> _THE EXERCISE_
Give the listing as a numbered list, starting at the line with "Viewport: 1016px width, 613px height." and ending with the line with "Action: [x=842, y=223]", both included, and omit any blank lines.
## begin RECORDS FOR THE TASK
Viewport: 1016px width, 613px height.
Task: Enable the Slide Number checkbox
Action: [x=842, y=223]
## end RECORDS FOR THE TASK
## begin RECORDS FOR THE TASK
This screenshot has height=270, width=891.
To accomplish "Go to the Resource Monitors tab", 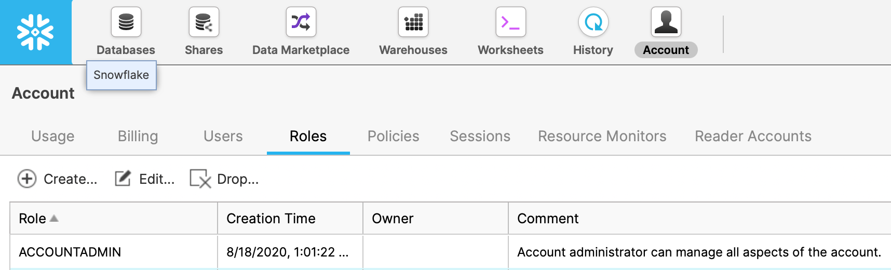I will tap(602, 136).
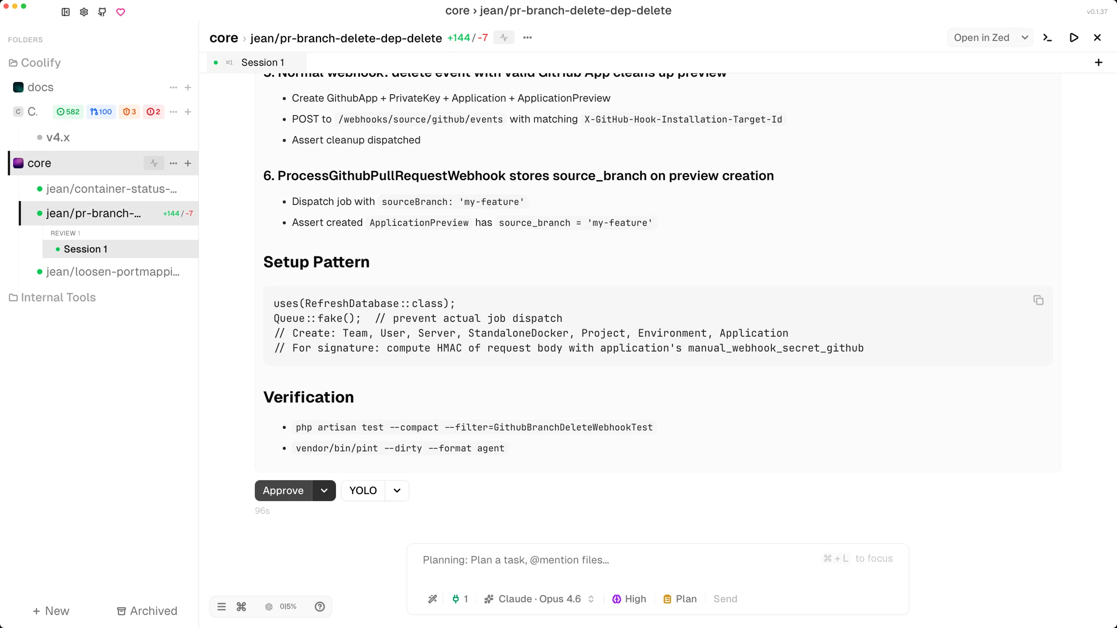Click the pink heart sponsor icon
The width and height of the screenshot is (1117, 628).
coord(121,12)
## end RECORDS FOR THE TASK
> _THE RESPONSE_
1. Viewport: 1016px width, 613px height.
2. Task: Enable the Slide Number checkbox
3. Action: [x=842, y=223]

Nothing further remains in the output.